WORK TO COMPLETE:
Wherever a line of the records contains "computer", copy that line.

[Stored data]

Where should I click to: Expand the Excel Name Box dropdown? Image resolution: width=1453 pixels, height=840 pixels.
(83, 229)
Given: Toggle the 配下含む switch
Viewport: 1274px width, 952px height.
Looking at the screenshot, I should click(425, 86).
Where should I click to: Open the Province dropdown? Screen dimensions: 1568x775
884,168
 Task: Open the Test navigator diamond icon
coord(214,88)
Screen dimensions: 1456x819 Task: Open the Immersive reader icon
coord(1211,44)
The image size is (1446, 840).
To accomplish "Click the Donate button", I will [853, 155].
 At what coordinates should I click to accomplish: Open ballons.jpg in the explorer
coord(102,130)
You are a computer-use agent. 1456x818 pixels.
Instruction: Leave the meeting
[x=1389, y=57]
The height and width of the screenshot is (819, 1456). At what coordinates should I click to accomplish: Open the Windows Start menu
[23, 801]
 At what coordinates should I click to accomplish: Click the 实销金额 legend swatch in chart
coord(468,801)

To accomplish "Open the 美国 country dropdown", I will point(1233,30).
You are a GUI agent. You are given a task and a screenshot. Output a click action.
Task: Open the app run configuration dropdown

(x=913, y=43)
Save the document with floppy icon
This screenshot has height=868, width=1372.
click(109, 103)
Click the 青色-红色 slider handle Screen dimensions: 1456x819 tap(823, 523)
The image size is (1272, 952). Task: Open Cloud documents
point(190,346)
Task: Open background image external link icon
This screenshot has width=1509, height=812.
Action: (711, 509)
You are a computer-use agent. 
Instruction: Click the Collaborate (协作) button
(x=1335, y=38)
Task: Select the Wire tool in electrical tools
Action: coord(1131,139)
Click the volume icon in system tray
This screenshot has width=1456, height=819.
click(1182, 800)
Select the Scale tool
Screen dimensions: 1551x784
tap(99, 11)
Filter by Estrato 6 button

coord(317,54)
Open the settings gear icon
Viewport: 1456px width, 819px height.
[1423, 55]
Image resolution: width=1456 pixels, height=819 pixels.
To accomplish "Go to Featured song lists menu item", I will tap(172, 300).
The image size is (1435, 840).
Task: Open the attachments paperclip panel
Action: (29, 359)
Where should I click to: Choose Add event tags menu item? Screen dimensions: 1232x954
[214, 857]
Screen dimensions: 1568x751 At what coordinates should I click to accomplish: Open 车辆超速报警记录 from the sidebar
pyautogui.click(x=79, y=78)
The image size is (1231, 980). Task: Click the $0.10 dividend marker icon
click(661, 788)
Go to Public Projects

TASK RESULT:
You are a computer-use agent. 1456x818 pixels.
You are a computer-use agent. 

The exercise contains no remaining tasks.